Secondly, the combat is one of the best examples of “action combat” I’ve seen applied in any MMO, striking what I feel is the right balance between DCUO or Landmark’s loosey-goosey nonsense and TERA’s barely-concealed dice roll animation locking.  Movement is still key, and lining up your strikes to cut down swaths of enemies continues to feel empowering no matter what.

Finally, the storyline of the game, while not exactly mind-blowing, was fun and fascinating, and leaves me wanting to know more.  As the layers of Nexus were peeled back, it made me want to delve deeper each time, and it really hammered home the idea of being a frontier explorer in a strange and alien world.  Despite the fact that there are settlements and bases and other forms of established civilization, the planet Nexus still feels like its a wild west, with lots of things yet to discover.

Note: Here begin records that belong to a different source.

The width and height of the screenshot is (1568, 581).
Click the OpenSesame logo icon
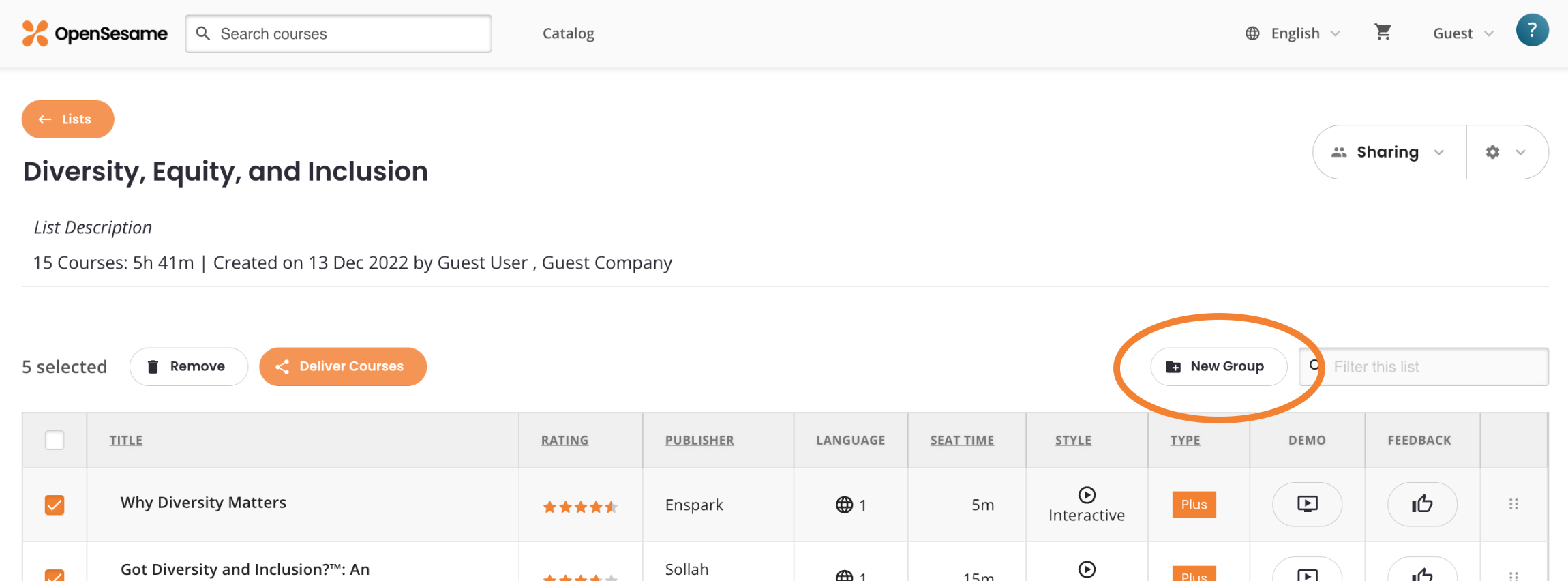tap(33, 32)
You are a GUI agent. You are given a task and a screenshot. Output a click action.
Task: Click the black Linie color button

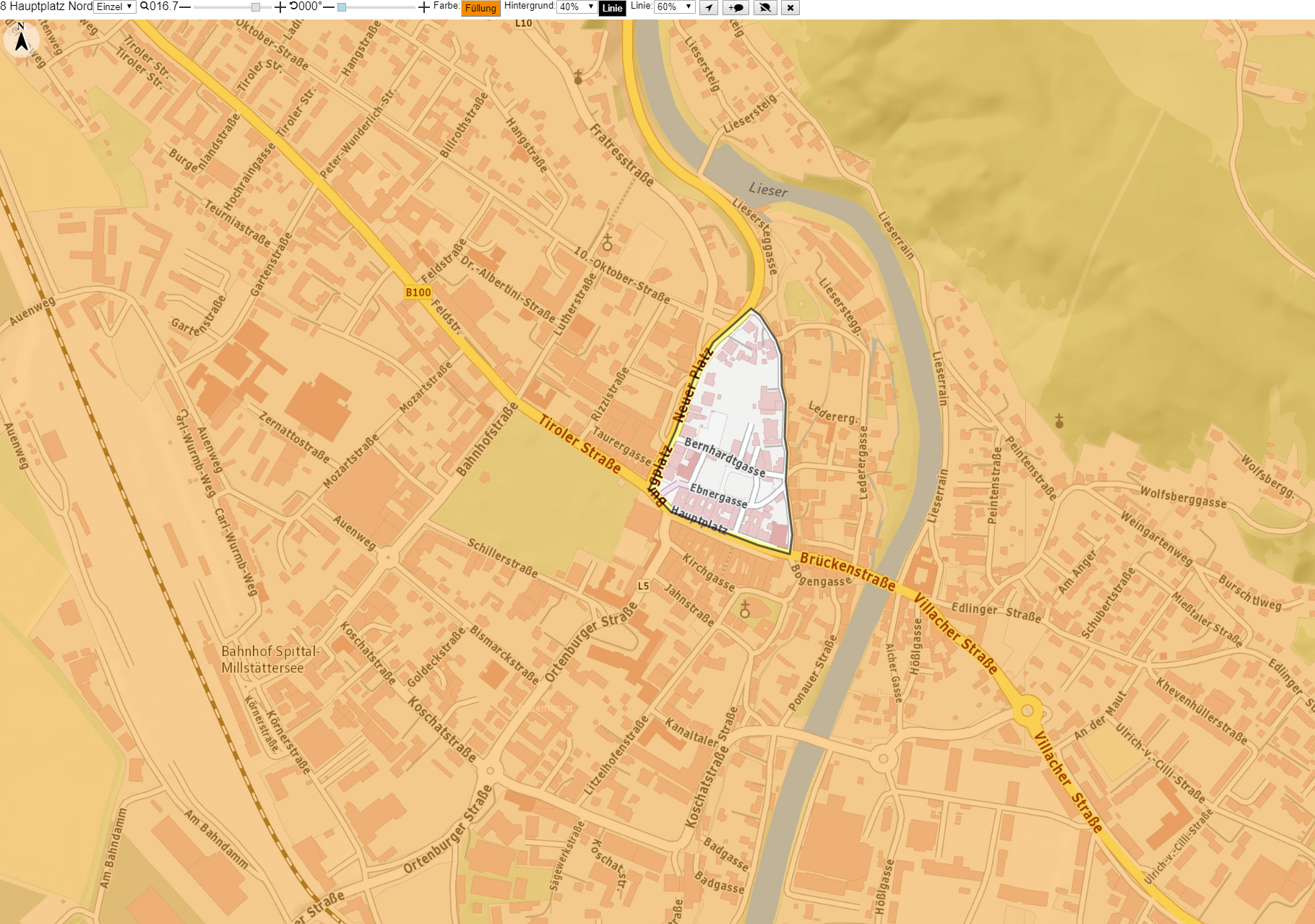click(612, 8)
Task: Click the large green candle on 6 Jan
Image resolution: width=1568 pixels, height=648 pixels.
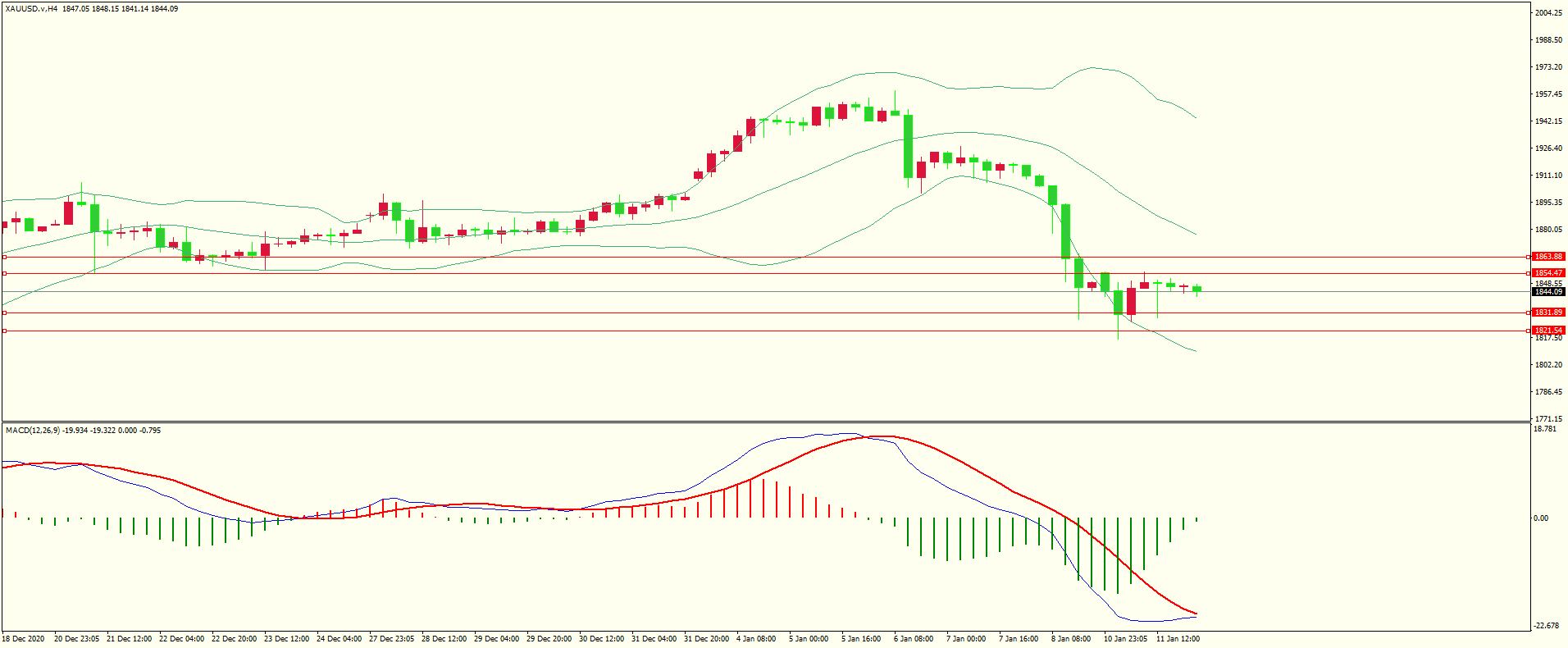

Seriously, this place has a lot going on for just three continents.

Despite all of these bright and shiny spots, though, even I find myself logging in pretty infrequently.  Perhaps, then, there’s things aren’t so great.  Perhaps it’s a lack of effort on my part, or a lack of wanted content on theirs, or maybe I just ultimately feel like I’m contributing to the death of the genre.  Who knows.  But as sporadically as I play this game, I still love it.  I still find myself wanting to improve my level 50 Healslinger, or level up my Draken Warrior to see the story on the Dominion side.  I still want to re-investigate the RP side of this game,  Who knows, maybe I’ll get to experience all those dungeons or Adventures I’ve missed out on.

It’s easy and sadistic fun to kick a guy when he’s down.  It’s even more fun and ultimately enriching to cheer them back up.  Maybe that’s why I play this game…because you love the underdog that won’t quit, and you wanna be there to pat their back or give them a hug when they hit their stride..

Then maybe us fans can have our own “Toldja so” moment.